UNICEF Representative in Kazakhstan Jun Kukita made a report and gave Kazakhstan several recommendations on lowering child and infant mortality and increasing life expectancy of Kazakhstan citizens.
Currently Kazakhstan’s child mortality is at the level of 18 per 1,000 live-born children, he wrote. “This means that the rate has decreased by around 65 percent and Kazakhstan has almost reached the infant mortality decrease target set to be achieved until 2015. This is a result that is worthy of respect; Kazakhstan has joined the group of countries like Latin America,” Kukita said.
“If Kazakhstan wants to improve the situation even further and achieve the level of countries like the U.S. and Malaysia and even the Top 40 countries like Australia and Korea, we suggest considering two interventions with fast effect and two interventions with a broader coverage and longer impact period. The first two interventions are targeted on poor families and rural areas. Statistics shows that these groups have higher child mortality rate. We have to improve the coverage of poor and village families so that all of these families are reached with the package provided by the Healthcare Ministry.

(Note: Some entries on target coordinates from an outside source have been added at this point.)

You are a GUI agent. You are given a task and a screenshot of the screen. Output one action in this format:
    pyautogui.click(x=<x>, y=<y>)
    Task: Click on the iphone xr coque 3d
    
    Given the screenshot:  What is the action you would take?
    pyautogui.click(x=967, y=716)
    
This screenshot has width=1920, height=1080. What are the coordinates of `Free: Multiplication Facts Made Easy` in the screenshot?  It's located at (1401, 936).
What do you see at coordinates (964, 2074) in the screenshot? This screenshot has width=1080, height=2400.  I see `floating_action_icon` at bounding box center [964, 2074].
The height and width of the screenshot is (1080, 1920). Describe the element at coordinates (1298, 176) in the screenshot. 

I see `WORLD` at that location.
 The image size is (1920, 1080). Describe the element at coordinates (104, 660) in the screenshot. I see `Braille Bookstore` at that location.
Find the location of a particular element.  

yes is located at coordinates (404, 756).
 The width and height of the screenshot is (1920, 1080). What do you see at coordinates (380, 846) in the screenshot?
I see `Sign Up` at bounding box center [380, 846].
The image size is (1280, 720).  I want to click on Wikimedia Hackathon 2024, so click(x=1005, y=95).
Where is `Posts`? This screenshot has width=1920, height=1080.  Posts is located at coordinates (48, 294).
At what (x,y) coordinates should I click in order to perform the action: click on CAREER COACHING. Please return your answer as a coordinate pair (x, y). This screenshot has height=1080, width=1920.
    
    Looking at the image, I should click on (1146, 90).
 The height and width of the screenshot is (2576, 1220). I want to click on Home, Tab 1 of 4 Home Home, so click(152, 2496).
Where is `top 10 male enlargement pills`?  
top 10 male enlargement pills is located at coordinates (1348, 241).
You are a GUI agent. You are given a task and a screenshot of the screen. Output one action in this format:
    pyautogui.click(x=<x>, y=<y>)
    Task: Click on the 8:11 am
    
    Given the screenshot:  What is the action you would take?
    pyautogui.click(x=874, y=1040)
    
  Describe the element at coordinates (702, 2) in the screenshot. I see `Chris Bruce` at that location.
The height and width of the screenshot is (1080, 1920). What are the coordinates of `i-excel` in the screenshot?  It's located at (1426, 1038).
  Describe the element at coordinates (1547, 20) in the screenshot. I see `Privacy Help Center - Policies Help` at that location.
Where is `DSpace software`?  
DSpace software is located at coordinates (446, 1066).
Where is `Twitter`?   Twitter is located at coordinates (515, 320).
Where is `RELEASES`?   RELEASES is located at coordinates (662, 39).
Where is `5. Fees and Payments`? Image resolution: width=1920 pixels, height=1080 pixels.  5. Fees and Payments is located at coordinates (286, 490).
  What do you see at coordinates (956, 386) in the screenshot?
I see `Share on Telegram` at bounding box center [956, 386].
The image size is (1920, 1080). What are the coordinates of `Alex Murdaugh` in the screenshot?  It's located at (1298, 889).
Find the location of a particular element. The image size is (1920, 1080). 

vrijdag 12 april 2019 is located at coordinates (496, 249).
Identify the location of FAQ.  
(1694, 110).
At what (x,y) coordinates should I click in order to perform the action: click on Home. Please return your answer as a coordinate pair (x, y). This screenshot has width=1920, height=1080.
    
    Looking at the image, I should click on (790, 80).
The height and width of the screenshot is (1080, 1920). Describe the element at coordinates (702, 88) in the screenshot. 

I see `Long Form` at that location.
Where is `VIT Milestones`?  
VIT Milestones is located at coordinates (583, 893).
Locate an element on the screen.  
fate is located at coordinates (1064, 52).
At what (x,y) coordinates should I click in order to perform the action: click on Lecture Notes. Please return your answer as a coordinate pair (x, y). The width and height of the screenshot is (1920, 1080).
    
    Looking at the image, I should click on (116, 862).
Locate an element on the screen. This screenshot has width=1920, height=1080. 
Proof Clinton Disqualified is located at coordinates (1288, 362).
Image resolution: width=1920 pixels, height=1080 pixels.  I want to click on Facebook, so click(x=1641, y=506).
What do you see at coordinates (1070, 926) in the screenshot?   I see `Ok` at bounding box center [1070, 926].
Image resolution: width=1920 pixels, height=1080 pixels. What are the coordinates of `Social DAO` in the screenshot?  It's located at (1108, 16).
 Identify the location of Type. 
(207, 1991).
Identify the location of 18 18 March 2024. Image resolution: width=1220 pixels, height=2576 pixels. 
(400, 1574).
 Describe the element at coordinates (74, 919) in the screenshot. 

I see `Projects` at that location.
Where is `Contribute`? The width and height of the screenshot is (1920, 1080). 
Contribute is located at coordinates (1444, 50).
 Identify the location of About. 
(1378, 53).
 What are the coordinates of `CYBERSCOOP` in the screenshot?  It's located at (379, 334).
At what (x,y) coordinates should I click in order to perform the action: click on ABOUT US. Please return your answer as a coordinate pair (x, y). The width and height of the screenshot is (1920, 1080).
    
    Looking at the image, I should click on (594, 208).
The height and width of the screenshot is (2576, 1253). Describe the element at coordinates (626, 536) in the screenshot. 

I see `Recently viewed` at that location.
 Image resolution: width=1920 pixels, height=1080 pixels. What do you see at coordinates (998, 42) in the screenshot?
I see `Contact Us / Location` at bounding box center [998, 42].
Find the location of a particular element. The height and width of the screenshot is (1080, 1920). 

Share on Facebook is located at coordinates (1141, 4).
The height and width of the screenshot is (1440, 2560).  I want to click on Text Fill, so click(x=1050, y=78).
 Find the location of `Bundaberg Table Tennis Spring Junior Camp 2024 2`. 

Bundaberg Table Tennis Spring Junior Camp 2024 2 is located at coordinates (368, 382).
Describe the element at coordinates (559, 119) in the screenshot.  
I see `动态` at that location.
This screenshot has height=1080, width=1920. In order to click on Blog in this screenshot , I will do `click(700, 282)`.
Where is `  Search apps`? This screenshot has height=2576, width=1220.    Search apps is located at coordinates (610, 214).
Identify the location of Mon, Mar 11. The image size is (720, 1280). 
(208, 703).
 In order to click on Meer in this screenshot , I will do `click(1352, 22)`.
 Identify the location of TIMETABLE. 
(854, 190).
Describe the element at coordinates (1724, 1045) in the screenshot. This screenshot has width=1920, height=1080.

"We also suggest investing in prevention of iodine, vitamins A and B deficiencies. People could take these vitamins with bread, if we add iodine and other vitamins to the flour. This would help prevent anemia and improve birth rate. Anemia is among factors that kill women during deliveries,” the Fund’s representative said.
He also advised to add iodine to food. “Kazakhstan already does that, but we have to achieve a 100 percent coverage. This would help improve intrauterine development during pregnancies and add 10 extra IQ points for the babies. Children would be growing more healthy.
"Children under 5 should take vitamin A in velum, except for children under 6 months old who get their immunity from beast milk. This would make children healthier and reduce child mortality rate. The cost of all these measures is quite low, but they would produce good results for your country. You can save children’s lives and lower expenses on medical services,” Kukita continued.
The UNICEF representative recommended the Kazakhstan government to establish an inter-sector cooperation to make improvement of life conditions for Kazakhstan citizens more efficient. "To make the improvements happen all of the sectors have to make their contribution and cooperate with each other. This way Kazakhstan could achieve a higher health level among children,” Kukita said.
Kazakhstan Vice-Minister of Healthcare Erik Baizhunussov replied that Kazakhstan planned to introduce compulsory iodation of flour and salt starting from next year. “The government has supported this idea and if all our calculations are confirmed, we are ready to start the compulsory iodation of flour and salt next year,” he said.